**Set problem**
Express the listing as a two-column CSV with the headers instruction and action. Begin at the line that contains "Task: Open the Shifts and wave tab" and stop after the line that contains "point(191,49)". Give one row per instruction, with each value in a single quoted field and line breaks replaced by spaces.

**Information supplied**

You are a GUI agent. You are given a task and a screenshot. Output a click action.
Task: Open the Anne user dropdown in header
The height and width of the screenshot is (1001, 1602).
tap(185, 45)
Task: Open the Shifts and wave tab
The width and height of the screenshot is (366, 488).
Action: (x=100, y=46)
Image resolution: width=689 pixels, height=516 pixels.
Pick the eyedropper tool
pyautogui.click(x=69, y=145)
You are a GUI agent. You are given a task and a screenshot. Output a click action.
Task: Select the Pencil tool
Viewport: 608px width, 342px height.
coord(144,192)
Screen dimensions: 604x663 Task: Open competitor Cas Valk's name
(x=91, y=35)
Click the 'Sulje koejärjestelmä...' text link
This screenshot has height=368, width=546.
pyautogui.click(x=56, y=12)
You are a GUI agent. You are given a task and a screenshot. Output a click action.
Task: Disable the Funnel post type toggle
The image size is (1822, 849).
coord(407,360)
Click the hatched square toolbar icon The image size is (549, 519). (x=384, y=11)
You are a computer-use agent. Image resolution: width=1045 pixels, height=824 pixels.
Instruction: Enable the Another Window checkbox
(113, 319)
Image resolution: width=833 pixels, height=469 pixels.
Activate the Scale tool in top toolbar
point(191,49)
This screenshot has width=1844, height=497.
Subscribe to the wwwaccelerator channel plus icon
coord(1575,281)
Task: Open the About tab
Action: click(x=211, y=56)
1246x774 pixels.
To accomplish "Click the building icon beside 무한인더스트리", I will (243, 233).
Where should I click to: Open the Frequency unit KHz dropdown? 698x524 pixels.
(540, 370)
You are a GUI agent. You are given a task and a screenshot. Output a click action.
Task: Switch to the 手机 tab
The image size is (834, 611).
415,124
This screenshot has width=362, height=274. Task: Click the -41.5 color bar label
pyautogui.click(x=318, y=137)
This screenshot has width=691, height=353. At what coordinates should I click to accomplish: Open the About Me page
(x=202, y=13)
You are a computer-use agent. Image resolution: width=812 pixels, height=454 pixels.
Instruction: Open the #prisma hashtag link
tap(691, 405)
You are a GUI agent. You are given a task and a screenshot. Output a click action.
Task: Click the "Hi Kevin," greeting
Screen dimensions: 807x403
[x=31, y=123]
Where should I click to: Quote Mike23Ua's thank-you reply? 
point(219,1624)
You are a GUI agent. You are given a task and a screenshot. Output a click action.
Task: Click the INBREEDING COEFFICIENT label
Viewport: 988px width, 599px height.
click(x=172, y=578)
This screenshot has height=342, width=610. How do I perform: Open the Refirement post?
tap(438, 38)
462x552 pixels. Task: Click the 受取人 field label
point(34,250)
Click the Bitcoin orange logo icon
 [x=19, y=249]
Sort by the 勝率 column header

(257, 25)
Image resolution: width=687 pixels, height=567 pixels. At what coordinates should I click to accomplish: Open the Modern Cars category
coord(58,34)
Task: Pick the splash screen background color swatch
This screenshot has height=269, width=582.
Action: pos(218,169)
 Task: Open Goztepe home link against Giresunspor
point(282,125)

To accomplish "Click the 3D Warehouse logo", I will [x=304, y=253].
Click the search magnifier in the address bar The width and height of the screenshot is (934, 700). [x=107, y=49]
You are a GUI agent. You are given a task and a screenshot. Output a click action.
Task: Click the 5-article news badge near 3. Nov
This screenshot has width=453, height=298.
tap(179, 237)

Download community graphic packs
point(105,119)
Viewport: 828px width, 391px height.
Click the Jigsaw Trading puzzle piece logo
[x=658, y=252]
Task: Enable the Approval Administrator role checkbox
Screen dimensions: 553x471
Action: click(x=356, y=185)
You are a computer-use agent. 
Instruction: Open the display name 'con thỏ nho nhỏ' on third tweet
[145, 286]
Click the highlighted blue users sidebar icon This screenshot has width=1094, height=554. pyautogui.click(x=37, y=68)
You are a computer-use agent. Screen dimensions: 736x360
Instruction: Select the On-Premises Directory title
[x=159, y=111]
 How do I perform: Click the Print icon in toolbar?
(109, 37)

**Answer to the task**
instruction,action
"Task: Open the Shifts and wave tab The width and height of the screenshot is (366, 488).","Action: (x=100, y=46)"
"Image resolution: width=689 pixels, height=516 pixels. Pick the eyedropper tool","pyautogui.click(x=69, y=145)"
"You are a GUI agent. You are given a task and a screenshot. Output a click action. Task: Select the Pencil tool Viewport: 608px width, 342px height.","coord(144,192)"
"Screen dimensions: 604x663 Task: Open competitor Cas Valk's name","(x=91, y=35)"
"Click the 'Sulje koejärjestelmä...' text link This screenshot has height=368, width=546.","pyautogui.click(x=56, y=12)"
"You are a GUI agent. You are given a task and a screenshot. Output a click action. Task: Disable the Funnel post type toggle The image size is (1822, 849).","coord(407,360)"
"Click the hatched square toolbar icon The image size is (549, 519).","(x=384, y=11)"
"You are a computer-use agent. Image resolution: width=1045 pixels, height=824 pixels. Instruction: Enable the Another Window checkbox","(113, 319)"
"Image resolution: width=833 pixels, height=469 pixels. Activate the Scale tool in top toolbar","point(191,49)"